Given a row-stochastic matrix $M$ with singular values $\sigma_{1}\geq\ldots\geq\sigma_{n}$, I am looking for an upper bound on the expression: $\min_{\alpha}\parallel M- \frac{\alpha}{n}J_{n}\parallel_{2} $ where $J_{n}$ is the matrix with all ones.

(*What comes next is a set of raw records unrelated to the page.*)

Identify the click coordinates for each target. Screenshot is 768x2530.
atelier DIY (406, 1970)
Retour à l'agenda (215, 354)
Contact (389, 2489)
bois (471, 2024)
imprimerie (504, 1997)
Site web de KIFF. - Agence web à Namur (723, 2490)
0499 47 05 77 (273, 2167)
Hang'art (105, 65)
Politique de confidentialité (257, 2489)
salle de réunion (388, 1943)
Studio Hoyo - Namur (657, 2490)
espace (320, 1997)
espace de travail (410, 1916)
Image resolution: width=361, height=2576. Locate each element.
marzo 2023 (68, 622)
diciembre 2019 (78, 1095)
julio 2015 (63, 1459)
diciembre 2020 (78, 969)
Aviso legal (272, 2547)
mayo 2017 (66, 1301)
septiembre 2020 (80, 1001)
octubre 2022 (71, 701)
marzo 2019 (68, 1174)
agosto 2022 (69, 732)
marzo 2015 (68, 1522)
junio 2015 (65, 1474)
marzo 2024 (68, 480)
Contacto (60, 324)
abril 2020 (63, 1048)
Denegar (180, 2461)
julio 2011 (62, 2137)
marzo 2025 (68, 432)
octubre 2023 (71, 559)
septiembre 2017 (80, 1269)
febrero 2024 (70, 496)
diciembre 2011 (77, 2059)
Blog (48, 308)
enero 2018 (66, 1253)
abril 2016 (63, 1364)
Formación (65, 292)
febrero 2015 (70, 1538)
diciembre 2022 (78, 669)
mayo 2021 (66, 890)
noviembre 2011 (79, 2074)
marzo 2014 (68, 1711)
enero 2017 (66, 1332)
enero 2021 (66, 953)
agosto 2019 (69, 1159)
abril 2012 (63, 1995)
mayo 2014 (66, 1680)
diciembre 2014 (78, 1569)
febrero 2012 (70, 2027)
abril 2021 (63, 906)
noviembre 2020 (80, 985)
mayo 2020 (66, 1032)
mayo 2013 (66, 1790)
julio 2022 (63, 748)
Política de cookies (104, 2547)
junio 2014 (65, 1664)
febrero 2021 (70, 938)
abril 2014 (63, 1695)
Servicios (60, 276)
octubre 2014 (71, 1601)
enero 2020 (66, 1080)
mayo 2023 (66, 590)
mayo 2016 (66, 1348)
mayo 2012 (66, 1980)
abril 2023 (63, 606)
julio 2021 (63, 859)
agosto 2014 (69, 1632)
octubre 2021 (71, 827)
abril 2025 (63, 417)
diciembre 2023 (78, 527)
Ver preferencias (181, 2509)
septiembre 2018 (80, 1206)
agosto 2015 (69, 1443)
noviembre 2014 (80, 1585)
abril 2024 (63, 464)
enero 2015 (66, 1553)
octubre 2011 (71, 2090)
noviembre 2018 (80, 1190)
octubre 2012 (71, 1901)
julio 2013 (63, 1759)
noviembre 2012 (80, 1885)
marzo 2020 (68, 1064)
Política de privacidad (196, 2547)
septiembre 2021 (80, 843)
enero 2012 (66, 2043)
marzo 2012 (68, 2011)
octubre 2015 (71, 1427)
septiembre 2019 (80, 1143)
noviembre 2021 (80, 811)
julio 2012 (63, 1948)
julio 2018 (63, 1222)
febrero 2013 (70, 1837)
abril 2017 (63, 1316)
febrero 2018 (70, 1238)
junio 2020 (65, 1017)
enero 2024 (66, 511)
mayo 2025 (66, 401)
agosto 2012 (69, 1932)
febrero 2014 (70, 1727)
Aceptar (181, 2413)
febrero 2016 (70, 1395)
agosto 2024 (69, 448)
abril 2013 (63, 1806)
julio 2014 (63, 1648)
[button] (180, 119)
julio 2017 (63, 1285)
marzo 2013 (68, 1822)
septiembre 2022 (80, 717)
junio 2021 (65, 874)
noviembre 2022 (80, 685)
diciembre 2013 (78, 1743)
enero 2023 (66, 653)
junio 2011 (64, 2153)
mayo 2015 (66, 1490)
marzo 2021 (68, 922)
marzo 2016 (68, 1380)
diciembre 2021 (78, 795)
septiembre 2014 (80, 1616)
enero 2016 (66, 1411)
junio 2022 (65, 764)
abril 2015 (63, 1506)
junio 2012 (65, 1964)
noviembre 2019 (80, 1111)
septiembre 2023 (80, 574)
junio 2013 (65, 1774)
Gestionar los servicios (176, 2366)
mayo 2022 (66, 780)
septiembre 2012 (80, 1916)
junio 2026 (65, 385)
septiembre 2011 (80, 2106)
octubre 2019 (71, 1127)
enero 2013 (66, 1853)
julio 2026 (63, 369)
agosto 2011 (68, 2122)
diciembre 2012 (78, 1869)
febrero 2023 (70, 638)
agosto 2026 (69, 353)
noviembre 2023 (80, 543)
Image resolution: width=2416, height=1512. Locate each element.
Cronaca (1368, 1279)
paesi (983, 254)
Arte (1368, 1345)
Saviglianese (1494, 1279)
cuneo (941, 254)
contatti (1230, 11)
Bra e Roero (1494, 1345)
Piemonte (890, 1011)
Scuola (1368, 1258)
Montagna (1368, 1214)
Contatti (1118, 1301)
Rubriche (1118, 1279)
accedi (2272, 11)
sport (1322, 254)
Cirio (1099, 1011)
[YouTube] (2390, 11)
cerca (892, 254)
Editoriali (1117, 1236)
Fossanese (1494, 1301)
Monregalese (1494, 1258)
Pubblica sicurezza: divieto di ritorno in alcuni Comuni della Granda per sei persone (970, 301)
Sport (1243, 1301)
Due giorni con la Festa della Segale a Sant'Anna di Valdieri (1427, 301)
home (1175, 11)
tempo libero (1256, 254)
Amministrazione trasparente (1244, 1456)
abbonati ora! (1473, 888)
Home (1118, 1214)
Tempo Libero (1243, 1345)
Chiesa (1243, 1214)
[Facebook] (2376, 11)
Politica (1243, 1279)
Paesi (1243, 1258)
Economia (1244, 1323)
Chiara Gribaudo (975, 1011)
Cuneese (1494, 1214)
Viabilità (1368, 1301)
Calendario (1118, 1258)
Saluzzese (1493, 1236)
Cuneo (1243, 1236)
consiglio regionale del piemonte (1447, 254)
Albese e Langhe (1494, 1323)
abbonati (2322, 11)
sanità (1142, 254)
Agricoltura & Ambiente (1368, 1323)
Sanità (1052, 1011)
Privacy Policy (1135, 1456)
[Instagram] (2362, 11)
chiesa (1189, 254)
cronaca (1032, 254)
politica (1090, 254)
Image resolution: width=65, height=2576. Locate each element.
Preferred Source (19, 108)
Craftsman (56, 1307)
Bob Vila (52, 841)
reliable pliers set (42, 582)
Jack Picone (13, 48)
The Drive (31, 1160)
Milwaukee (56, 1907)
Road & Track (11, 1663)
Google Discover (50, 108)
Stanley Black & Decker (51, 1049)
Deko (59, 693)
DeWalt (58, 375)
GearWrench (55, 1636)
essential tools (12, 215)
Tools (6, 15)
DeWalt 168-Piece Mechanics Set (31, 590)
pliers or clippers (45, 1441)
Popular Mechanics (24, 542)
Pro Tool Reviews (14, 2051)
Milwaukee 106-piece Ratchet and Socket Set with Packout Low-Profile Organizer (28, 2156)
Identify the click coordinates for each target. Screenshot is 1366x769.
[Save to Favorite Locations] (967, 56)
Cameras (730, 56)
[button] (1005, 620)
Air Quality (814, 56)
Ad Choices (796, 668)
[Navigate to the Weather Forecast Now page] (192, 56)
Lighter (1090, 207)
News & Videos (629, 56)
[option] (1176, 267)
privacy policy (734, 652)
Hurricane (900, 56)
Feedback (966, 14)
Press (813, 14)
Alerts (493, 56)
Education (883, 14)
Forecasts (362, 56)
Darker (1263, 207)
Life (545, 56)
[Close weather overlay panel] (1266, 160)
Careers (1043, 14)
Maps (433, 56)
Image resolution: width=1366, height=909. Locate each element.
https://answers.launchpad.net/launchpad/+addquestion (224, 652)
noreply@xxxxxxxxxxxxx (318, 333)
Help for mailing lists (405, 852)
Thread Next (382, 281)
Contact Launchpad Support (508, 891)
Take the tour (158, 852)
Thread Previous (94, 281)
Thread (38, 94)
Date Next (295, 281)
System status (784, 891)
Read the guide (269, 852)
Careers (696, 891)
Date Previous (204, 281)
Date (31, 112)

It is not hard to see that if $M$ is doubly stochastic, the above expression is exactly $\sigma_{2}$ (as the singular vector of the largest singular values is the vector of all ones), for $\alpha =1$. Can you find a similar bound when $M$ is only row stochastic?

Thank you.

Edit: Suppose we take $a,b$ to be the left and right singular vectors corresponding to the largest singular value $\sigma_{1}$. Then, $\parallel M- \frac{\alpha}{n}J_{n}-\sigma_{1}ab^T+\sigma_{1}ab^T\parallel_{2}$ is smaller than $\sigma_{2}+\sigma_{1}\left(\sqrt{1-\frac{\left< a,e\right> ^{2}\left< b,e\right> ^{2}}{N^{2}}}\right)$ for $\alpha = \frac{\sigma_{1}\left< a,e\right> ^{2}\left< b,e\right>^{2}}{N^{2}}$. For a doubly stochastic matrix, this bound is tight (as the first singular vectors are $\frac{1}{\sqrt{N}}e$). What can we say, for example, of $\left< a,e\right> \left< b,e\right>$, when $\sigma_{1}$ is not 1, but very close to it?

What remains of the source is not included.